Capitulated through the use of infrastructures and platforms, rather than the realization of embodiments, and often produced in the below-the-fold, console-based web and other “encrypted” networks, these immaterial performances of media and economy prompt questions about the labor involved in signaling, in general—and virtue signaling, in particular. What does it mean to “perform” choice in the information economy, i.e., the gig economy, i.e., the post-post-capitalist economy, i.e., the necrotic-Boomers-destroyed-it economy, on “the internet,” especially if we take the internet to mean, “anything you do, at any given moment of the day, that might be touched by finance capital?” Psychosomatic Netflix binges, off-notification sexting on Signal, ranking Grubhub delivery options by how likely or not it is you will engage with another human, clicking “Report” on the sponsored content behind a cyborg-influencer’s Instagram post about detox tummy tone wraps—all are such immaterial allusions as dreams are made of, and our little life is rounded with a sleep (or, at least, Suspend to RAM mode).

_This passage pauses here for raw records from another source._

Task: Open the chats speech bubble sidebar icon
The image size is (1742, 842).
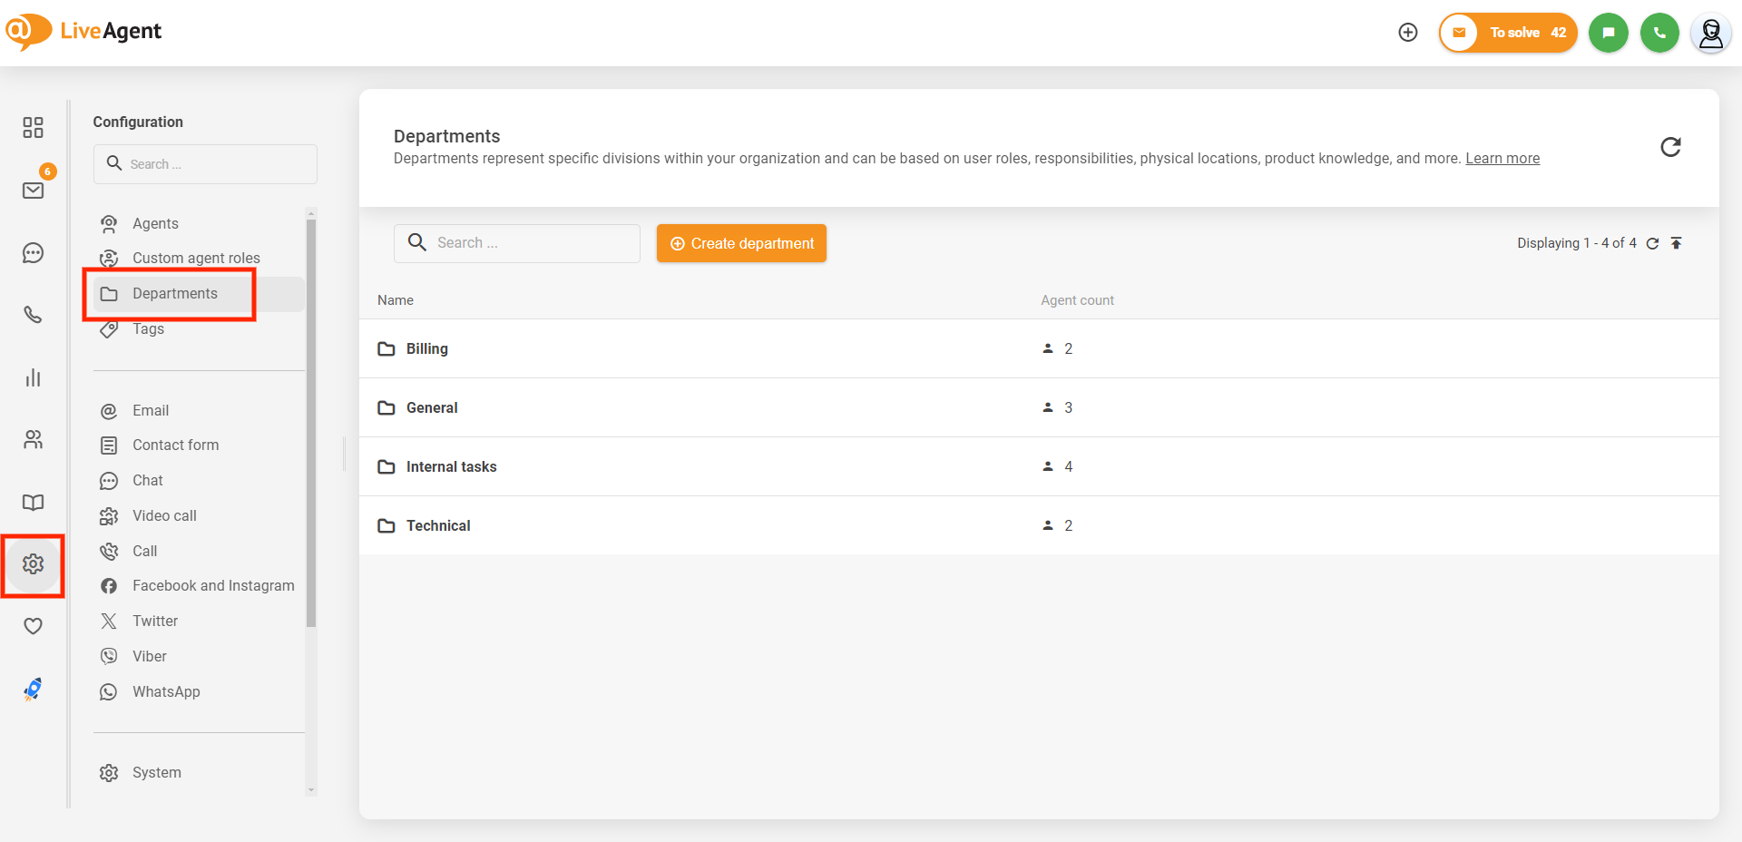Action: click(33, 253)
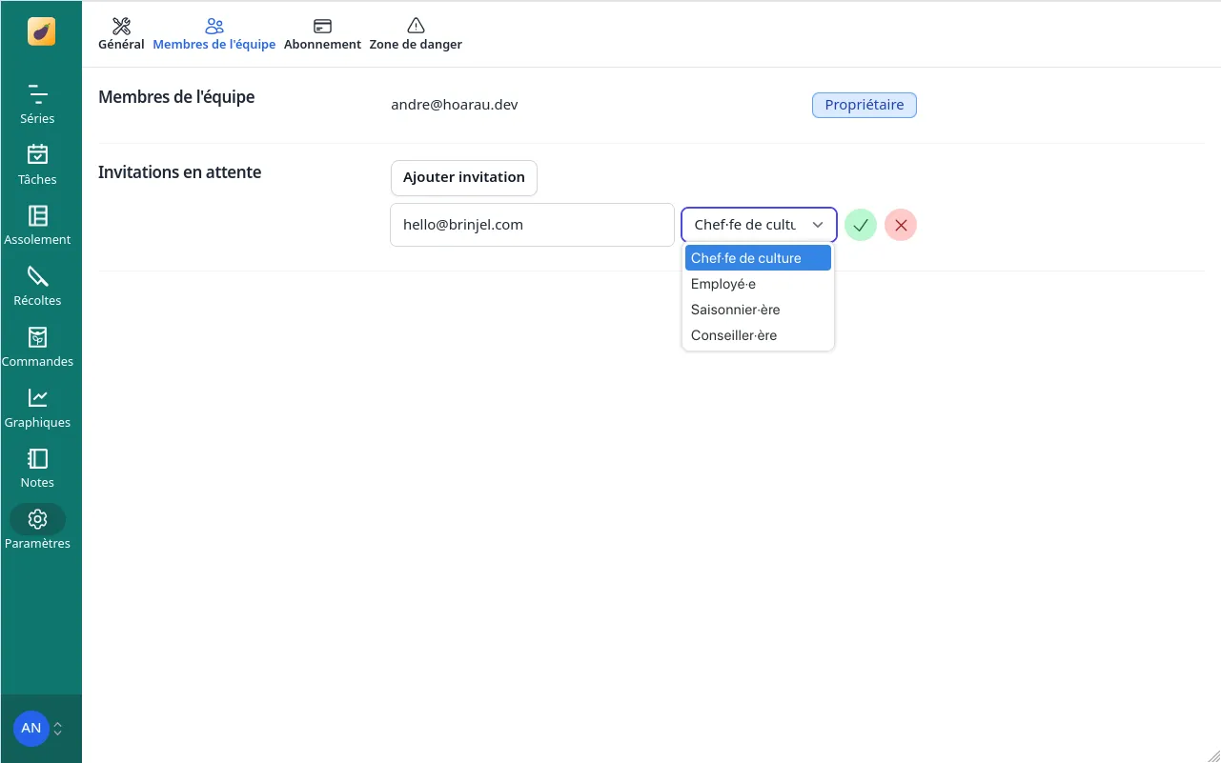The width and height of the screenshot is (1221, 763).
Task: Confirm invitation with green checkmark
Action: (860, 225)
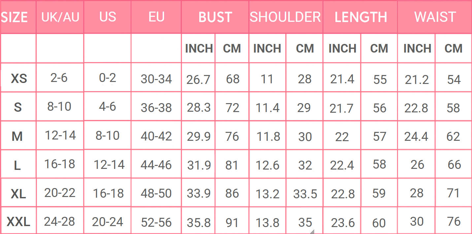Select the BUST header cell

coord(215,17)
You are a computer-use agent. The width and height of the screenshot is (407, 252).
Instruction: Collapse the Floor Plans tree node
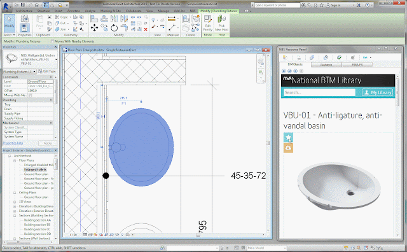point(15,160)
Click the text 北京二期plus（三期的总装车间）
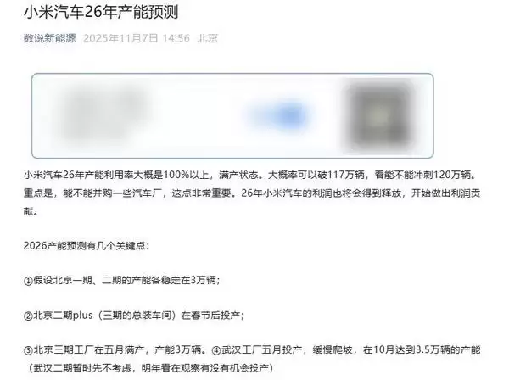Viewport: 509px width, 380px height. click(106, 316)
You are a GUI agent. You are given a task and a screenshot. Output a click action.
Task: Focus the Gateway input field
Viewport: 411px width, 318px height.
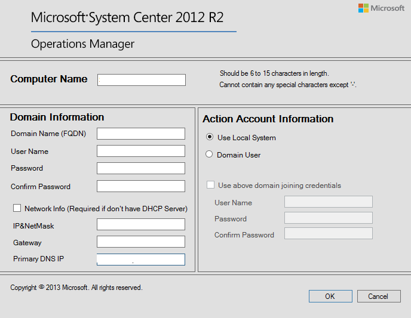pos(141,242)
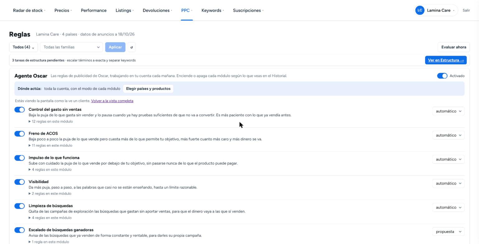479x244 pixels.
Task: Expand 12 reglas en este módulo
Action: (51, 121)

Even academics have started to surmise that production and reproduction are interwoven enough such that it may no longer be possible to speak of “precarious labor”—a term popularized during the French fast-food worker strikes of the early aughts—without enveloping its synonym, precarious life. Remote Control, a game show, aired on MTV from 1987 to 1990; the set was a living-at-home, middle-aged slacker’s basement trussed up as a television studio, mediating the confluence of then-emergent cable television, economic instability, and technologically conducive categories of the meta-, converged around a burgeoning youth market ready to consume “cutting-edge” electronic merchandise advertised as prizes on the show and manufactured by its commercial sponsors. The trivia categories were called “Channels”; only the contestants could change them.
Discord is a proprietary freeware VoIP application; Discord Channel is an e-chat platform built into gaming sites, popular with the alt-right, no doubt in part because its marketing points include “anonymity” and “privacy.” Here a user can’t change the read-only channel, in the satellite television push-button control sense, but can instead invite other users into sub-channels that allow perverse performances of self and other under the cloak of confidential severs and permissions systems. Who would you choose to be if you know you could disappear in five hours? What kind of system would you build—geopolitical, carceral, economic, or otherwise—if you knew its processes could become immediately and temporarily disabled to protect “private” data, rendering its infrastructures briefly unusable and its mechanisms momentarily illegible to critique? What kind of labor—or better: which type of laborer—triggers the kill-switch to call-off the drones, delete the misogynistic screed, turn on the anti-piracy alarm, or disintegrate the paper trail? Everything is a rehearsal until it’s time to break a leg; every choice is immaterial until the outcome’s prohibitive. If time is labor, then privacy is a tongue-tied bootlicker stomping on a sundial. After all, the progress bar, which we take as a measure of temporality in our currently streaming reality, was invented before the computer: as the Harmonogram, an “overlooked method of scheduling work.”